Semantic and contextual clues are needed for proper disambiguation. Are there any other references to the same name (maybe in a complete form) found in the analyzed text? Can semantic analysis tell us if we are dealing with a person (producing human actions) or a place (where things happen)? Can we confidently establish a geographical context for the text? This could also lead to favorite particular interpretations.
- Avoiding repetitions bring about further problems. In a given language, texts usually refer to the same entities in different flavors.
Consider “Nelson Mandela”, “ Mandela” (depending on the context), and ”Madiba” are recognized as the same entity by English speakers.
- Misspellings abound. If you find the misspelled word “Genva” in an English text, should you interpret it as Geneva (in French Genève) or Genoa (in Italian Genova)?

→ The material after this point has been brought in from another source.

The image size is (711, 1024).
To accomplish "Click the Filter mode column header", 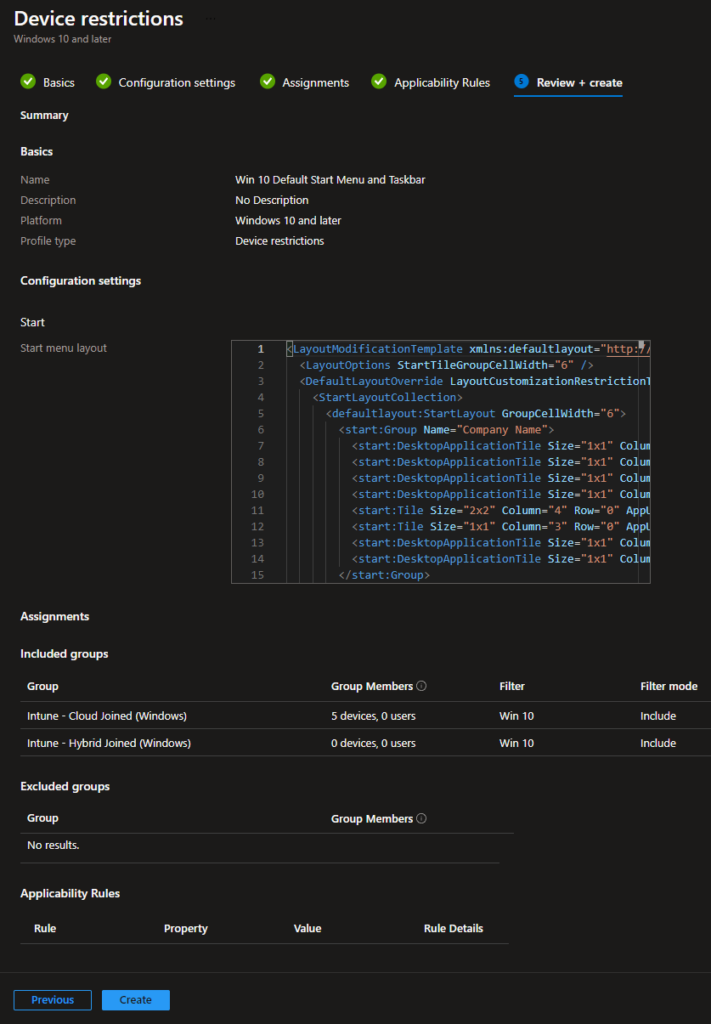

A semantic platform will deal with all those difficulties. The strategy to interpret the unknown word correctly(identifying the meaning intended by the author) implies using metrics for distance between the unknown word and other words that you can recognize as correct. In our example, if the text has been typed with a qwerty keyboard, it seems that the distance between Genva and Geneva involves a single deletion operation, while the distance between Genva and Genoa involves a single substitution using a letter that is quite far apart. So, using distance metrics, Geneva should be preferred. But contextual information is equally important for disambiguation. If our text includes mentions to places in Switzerland, or it can be established as the right geographical context, then Geneva gains probability. Otherwise, if the text is about Mediterranean cruises, Genoa seems to be a natural choice.
Sentiment analysis too
On the other hand, Sentiment Analysis (also known as Opinion Mining) consists of the application of natural language processing, text analytics, and computational linguistics to identify and extract subjective information from various types of content. Automatization sentiment analysis allows us to process data that cannot be handled efficiently by human resources due to their volume, variety, and velocity.
Cooking value from structured data
Once the unstructured natural language has been tamed, it is time to extract value from the sources. Dashboards, alerts or the capacity to make queries are the kind of tools that bring you closer to the happy ending, namely, to suggesting actionable insights that will improve the experience of your customers.